As sampling within a phenomenological study is focused on gathering in-depth knowledge and variations of experiences of the phenomenon rather than demographics and a large study sample (Giorgi, Reference Giorgi1997; van Manen, Reference van Manen2014), we included 15 older people who varied in nationality, age, civil status and functional conditions. Thus, the sample was limited in accordance with phenomenological recommendations (Norlyk and Harder, Reference Norlyk and Harder2010; van Manen, Reference van Manen2014). The participants’ descriptions were sufficient to achieve enough examples to truly describe the phenomenon. To attain confirmability, the authors jointly worked back and forth in the material in a transparent process of analysis to agree on five themes that were beyond the taken-for-granted understanding of everyday life (van Manen, Reference van Manen2014).

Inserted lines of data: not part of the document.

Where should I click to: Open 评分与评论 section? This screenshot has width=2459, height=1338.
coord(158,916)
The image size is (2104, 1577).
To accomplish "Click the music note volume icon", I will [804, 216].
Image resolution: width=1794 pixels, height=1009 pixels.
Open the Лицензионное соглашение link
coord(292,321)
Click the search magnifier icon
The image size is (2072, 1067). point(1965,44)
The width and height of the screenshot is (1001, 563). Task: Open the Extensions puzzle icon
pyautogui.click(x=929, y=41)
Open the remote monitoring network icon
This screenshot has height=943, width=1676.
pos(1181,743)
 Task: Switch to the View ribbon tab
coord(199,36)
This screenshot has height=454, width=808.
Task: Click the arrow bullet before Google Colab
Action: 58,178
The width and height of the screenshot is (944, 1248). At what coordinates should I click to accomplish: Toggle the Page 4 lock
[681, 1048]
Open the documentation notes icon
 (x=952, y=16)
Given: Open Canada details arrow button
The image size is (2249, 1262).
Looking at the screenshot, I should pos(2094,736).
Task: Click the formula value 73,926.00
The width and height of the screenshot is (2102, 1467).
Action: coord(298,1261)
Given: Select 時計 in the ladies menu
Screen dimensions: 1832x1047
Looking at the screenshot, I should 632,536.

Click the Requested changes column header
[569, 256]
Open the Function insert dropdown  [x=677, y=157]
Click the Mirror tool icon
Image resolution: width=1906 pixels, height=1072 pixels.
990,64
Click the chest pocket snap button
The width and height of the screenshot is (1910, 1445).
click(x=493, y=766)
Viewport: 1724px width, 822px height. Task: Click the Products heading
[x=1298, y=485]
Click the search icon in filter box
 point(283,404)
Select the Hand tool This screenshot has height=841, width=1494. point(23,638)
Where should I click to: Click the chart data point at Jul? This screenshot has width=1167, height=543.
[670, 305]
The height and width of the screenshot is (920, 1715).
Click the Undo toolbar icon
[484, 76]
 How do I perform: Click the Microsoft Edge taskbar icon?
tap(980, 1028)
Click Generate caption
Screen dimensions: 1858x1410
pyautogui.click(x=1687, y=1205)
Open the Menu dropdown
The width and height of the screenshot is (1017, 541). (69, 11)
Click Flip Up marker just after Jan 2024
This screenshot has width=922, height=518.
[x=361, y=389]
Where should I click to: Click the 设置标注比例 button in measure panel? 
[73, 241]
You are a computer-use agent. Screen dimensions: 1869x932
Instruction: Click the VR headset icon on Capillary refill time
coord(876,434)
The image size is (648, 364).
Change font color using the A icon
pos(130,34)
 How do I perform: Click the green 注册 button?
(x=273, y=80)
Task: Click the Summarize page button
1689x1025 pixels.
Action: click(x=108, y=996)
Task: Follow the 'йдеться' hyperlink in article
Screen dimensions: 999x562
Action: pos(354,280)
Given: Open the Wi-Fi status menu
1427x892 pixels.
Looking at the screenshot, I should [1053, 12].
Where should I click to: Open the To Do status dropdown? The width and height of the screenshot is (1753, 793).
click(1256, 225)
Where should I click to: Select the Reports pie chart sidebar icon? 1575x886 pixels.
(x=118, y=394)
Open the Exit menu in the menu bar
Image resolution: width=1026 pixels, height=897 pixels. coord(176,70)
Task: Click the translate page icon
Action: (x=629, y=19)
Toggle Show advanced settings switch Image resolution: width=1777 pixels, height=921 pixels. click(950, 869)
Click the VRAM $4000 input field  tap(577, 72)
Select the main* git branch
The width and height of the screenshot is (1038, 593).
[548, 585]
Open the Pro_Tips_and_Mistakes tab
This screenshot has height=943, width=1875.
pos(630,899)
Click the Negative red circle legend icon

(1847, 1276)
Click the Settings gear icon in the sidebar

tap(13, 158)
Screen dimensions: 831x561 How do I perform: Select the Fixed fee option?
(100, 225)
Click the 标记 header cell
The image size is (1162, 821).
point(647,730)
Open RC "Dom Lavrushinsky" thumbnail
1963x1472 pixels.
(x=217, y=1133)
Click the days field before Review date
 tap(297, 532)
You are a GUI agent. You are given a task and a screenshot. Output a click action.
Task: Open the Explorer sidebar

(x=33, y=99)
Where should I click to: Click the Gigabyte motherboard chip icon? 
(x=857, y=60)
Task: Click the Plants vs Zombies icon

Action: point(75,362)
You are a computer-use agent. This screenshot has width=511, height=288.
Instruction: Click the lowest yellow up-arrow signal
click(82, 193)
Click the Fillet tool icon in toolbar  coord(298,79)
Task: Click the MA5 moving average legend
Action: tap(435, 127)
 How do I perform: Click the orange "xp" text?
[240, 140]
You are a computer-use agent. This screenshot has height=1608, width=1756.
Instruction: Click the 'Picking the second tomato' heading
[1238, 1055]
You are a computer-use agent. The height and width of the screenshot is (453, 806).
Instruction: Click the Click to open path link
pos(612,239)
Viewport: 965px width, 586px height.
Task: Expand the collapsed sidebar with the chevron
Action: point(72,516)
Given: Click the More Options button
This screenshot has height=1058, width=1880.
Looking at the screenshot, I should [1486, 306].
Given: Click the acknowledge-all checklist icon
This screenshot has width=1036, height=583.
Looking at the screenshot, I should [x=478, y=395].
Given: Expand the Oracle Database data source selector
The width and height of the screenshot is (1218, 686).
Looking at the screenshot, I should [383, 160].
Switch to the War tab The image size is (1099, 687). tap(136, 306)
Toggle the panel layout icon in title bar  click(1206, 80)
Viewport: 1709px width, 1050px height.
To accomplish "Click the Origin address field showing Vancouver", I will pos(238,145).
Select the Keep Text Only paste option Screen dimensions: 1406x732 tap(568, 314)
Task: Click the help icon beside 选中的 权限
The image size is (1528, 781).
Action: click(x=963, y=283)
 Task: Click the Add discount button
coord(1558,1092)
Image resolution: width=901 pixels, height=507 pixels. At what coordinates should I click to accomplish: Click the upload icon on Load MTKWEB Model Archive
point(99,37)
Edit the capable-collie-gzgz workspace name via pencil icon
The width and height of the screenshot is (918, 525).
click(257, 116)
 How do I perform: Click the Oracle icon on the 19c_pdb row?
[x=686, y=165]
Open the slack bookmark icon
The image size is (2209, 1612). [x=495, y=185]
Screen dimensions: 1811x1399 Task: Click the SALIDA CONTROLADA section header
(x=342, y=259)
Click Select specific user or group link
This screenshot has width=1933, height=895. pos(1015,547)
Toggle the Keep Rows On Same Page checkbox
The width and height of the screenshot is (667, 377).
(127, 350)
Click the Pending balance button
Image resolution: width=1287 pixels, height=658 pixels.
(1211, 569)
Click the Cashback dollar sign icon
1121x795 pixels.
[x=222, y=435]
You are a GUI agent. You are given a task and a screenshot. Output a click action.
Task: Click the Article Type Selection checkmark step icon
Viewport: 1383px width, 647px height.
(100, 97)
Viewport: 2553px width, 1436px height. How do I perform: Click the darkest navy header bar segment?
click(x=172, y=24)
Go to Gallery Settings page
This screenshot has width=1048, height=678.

A limitation of the study is that we were unable to obtain data on the carers’ educational background. Some carers may have been nurse assistants, others social and health assistants, and yet others may have had no care-related education and training at all. Further, the Danish participants were recruited by one homecare nurse, which might have influenced the selection of the Danish participants. However, we had no reason to believe that the homecare nurse had any interest in biasing our findings. It may have been beneficial to include some observations to enhance the understanding of the experience of being dependent on homecare.
Conclusion
Dependence on homecare was experienced as a process of adaptation where the older people had to get used to disclosing their deteriorating bodies to shifting carers with whom they also had to negotiate the wishes they had for the care. Despite detailed negotiations, the older people could experience that their care was reduced to a task that had to be fulfilled in the shortest time possible. Lack of knowledge, engagement and language skills among carers occasionally made the older people experience themselves as invaluable and not worthy of the carers’ attention. Gradually, the space the older people were able to control was shrinking, and their surroundings were invaded by care remedies. The structure of the day was affected by the homecare visits and their functional impairments prevented them from unfolding their lives. A greater understanding of homecare recipients’ experiences of dependence is crucial to improve the quality of the care.
Acknowledgements
We appreciate the older people who contributed to this study.
Author contributions
BM and AG designed the study and conducted the interviews. BM and AG did the initial data analysis, and all authors discussed the results and contributed to the final manuscript.
Conflicts of interests
The authors declare no conflicts of interest.
Ethical standards
Ethical considerations followed the basic principles for research given in the Helsinki Declaration. The Danish part of the study was approved by the Danish Data Protection Agency (ID number 2016-051-000001-1073) and the Norwegian part of the study was approved by the Norwegian Social Science Data Service (ID number 61085).